**SHORT PROBLEM**
Convert everything from the line containing "You are a computer-use" down to the line containing "[1781, 161]" into a JSON list of strings, one string per line, leaving out any blank lines.

**RECORDS FOR THIS TASK**
:::::
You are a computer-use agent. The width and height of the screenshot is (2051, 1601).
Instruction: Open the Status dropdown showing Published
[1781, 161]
:::::
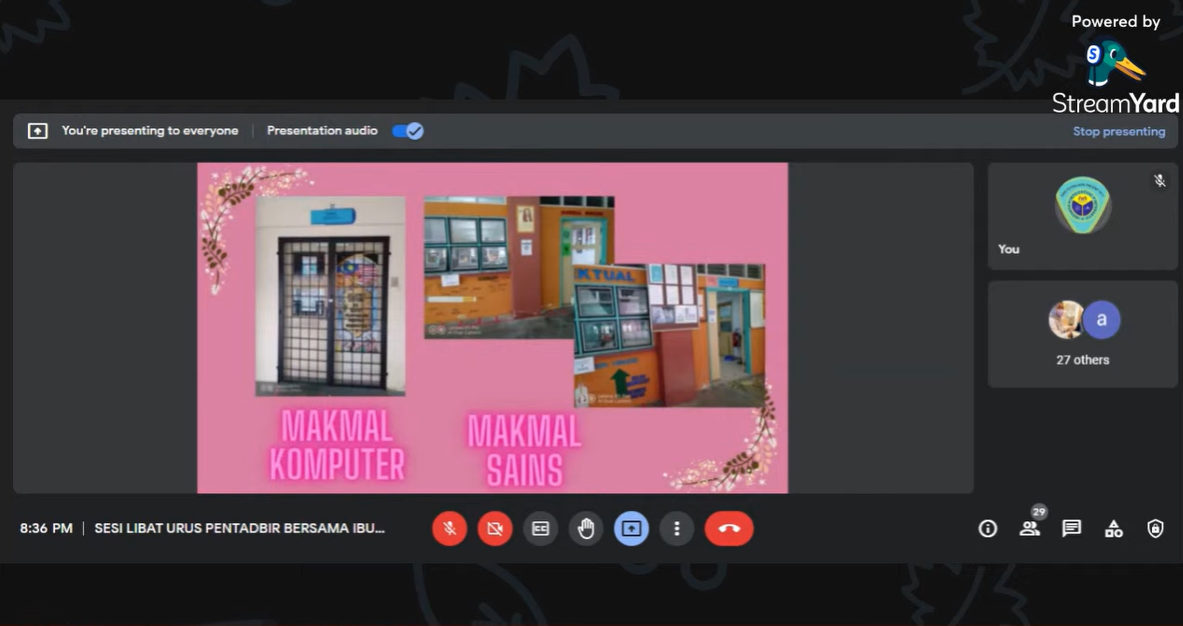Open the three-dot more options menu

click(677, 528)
:::::
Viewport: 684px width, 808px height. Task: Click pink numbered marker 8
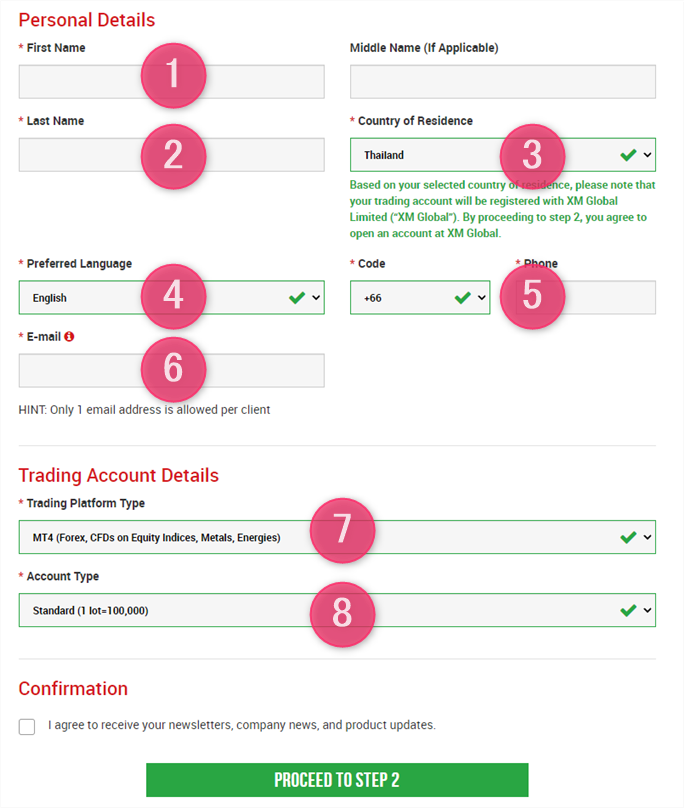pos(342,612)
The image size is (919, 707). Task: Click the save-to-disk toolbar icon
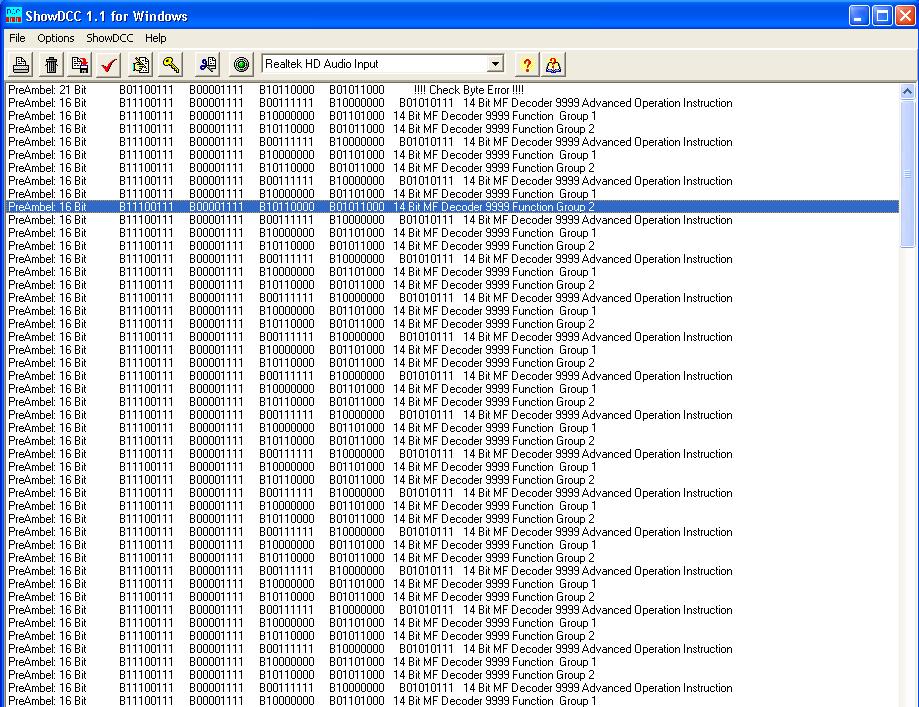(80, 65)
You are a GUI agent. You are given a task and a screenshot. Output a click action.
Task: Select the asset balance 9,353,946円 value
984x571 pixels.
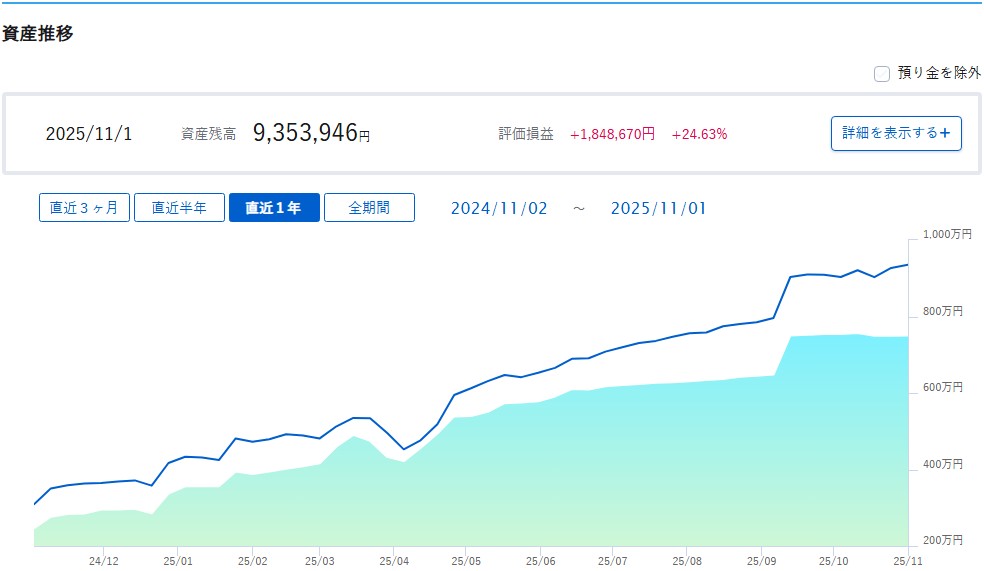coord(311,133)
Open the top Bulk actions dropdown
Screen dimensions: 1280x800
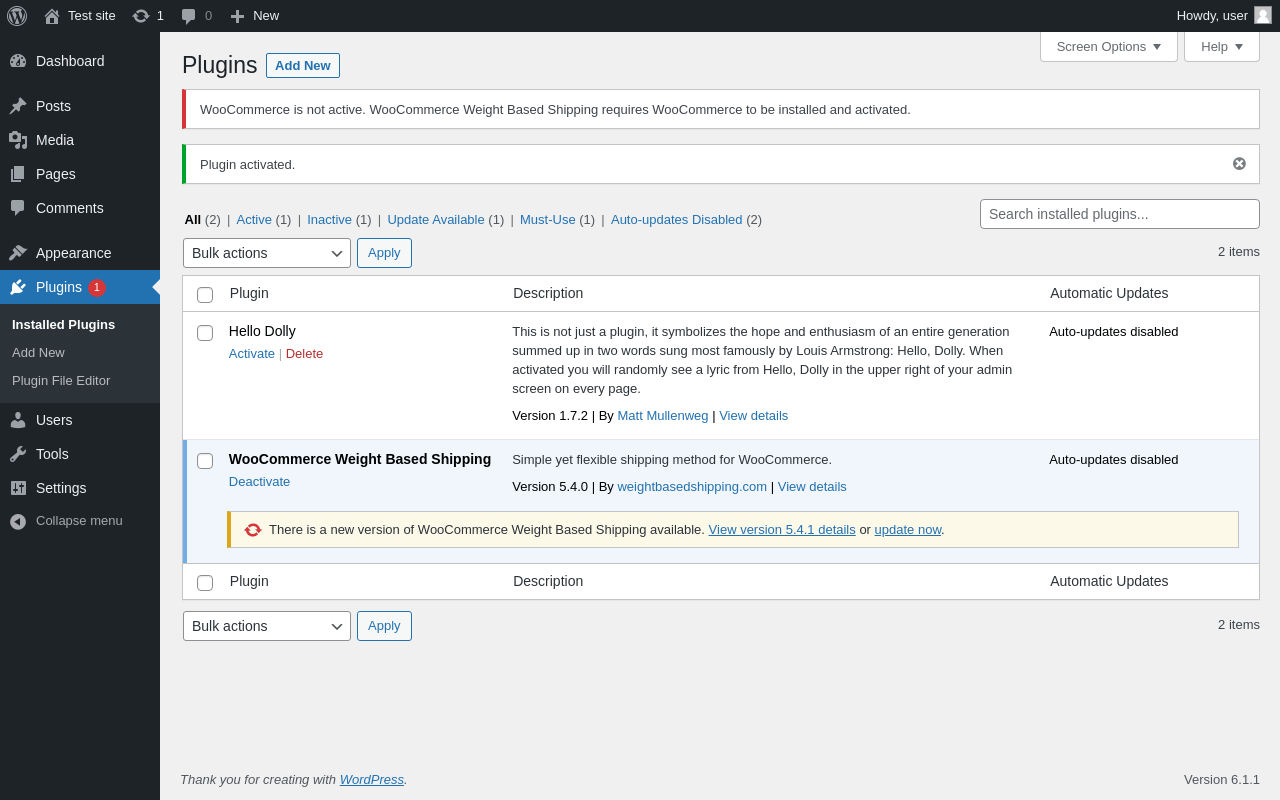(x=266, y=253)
:::::
**TASK ANSWER**
[
  "You are a computer-use agent. The width and height of the screenshot is (2051, 1601).",
  "Instruction: Open the Status dropdown showing Published",
  "[1781, 161]"
]